Le style est comme les autres parties de l'ouvrage, il y a des négligences fréquentes, il y a même de vrais défauts: moins neuf, moins éblouissant que celui d'Alzire, moins ferme et moins soutenu que celui de la Mort de César, moins flexible et moins passionné que celui de Zaïre, mais plein de force et de nerf, il réunit quelquefois le sublime de profondeur dans les pensées au sublime d'énergie dans l'expression.

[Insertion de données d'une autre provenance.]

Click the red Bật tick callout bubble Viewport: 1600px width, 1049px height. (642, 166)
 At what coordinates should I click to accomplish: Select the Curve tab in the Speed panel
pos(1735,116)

Je me suis beaucoup étendu sur Mahomet, parce que Mahomet n'appartient qu'à Voltaire; qu'il n'y a rien, absolument rien qui ressemble à cet Ouvrage, dans aucun des tragiques qui l'avaient précédé, Mahomet est tout Voltaire; c'est son génie particulier, c'est son âme toute nue qu'il dévoile dans cet ouvrage, et ce sont les objets habituels de sa pensée qu'il y transporte au théâtre. Je m'arrêterai peu, au contraire, sur Mérope parce qu'elle porte bien moins ce caractère d'originalité, et cette empreinte d'un génie créateur.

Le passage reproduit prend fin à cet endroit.